Monday the 13th

Today I was oscillating between chaos and explanation. I laid the subtext for the tree and fence on the left side, started integrating the major shrub line with the foreground, and placed the tree and shadow shapes to the right of the barn. The dark verticals there create a bracket that keeps the eye from sliding out of the frame.

The blue roof creates just enough surprise against all that warm ochre, and the orange hillside has real weight and authority. The push-pull between the loose foreground and the more structured middle ground is alive — not a problem yet.

I still have to raise the right side mustard field to the base of the barn — it's floating slightly off its platform right now.

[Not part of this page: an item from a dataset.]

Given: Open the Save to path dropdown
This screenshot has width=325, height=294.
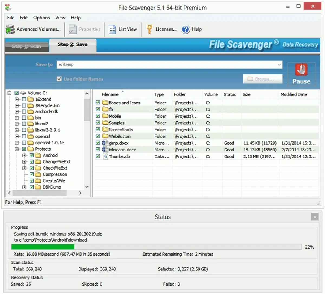Looking at the screenshot, I should [279, 65].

Maybe Wednesday. The foreground marks will eventually need a unifying temperature decision, but that can wait. The painting has real atmosphere. That hillside is going to be something.

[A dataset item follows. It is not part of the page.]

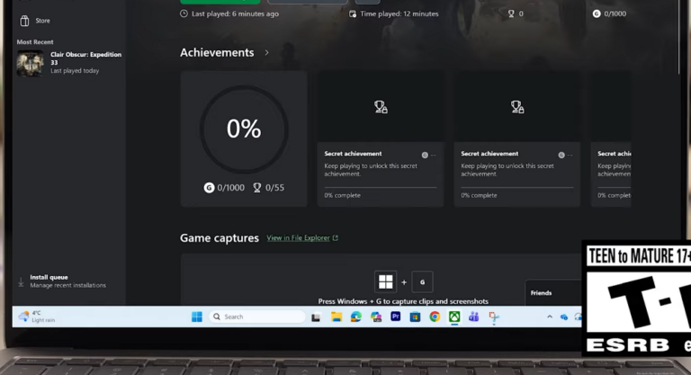
Task: Open Xbox app from the taskbar
Action: [x=454, y=317]
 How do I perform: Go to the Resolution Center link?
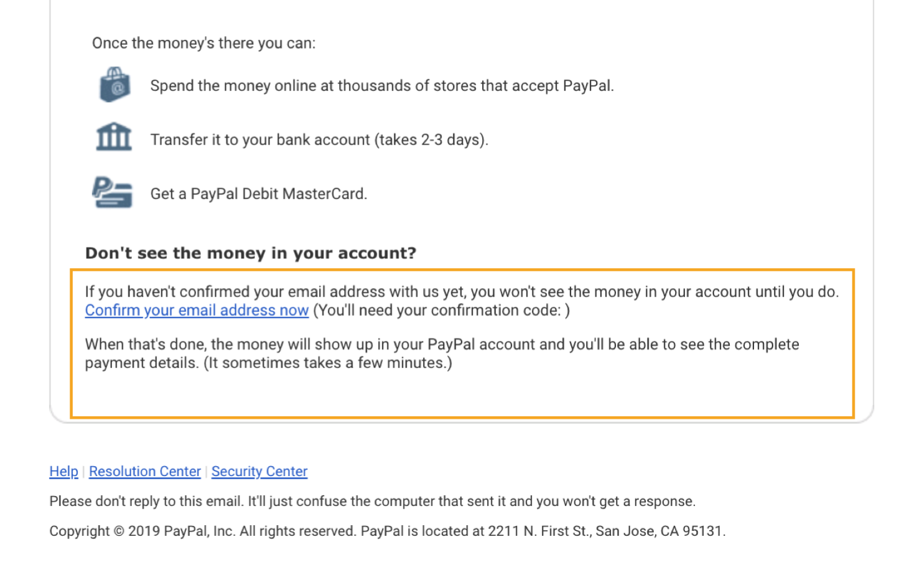[x=145, y=472]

Today was complex with this piece.  I could only start this in the morning.  By lunch my thinking was already too anylitical to give myself a battle plan.  Some chaos  and some explanation or structure.  I still need some srtuctural organization

Today was structural. I wanted to give the stream a believable fall — a dominant flow with secondary sections branching off it — and add another layer of built color to the top of the waterfall.

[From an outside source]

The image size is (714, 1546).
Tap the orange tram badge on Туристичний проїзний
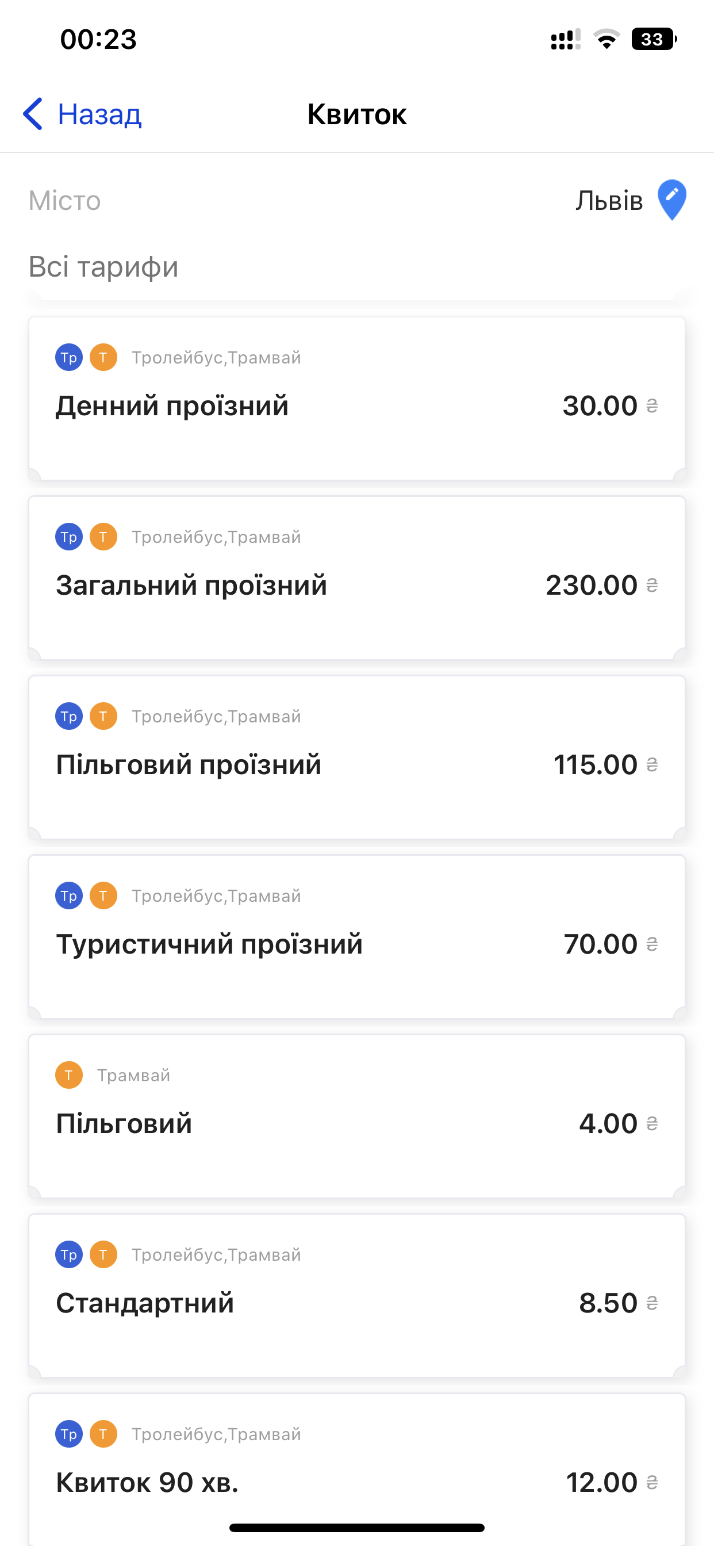[x=103, y=895]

The white water is finding its logic now, cascading in a convincing sequence from upper left down through the rocks. The dark masses are doing their job, giving the falls something to push against. Those flashes of teal tucked between the boulders are quiet but effective — they keep the water feeling transparent and alive rather than just painted white.

The fiery canopy above is already the emotional engine of the piece. As the water structure tightens below, that tension between the warm riot up top and the cool, deliberate fall of water is going to be what makes this painting sing.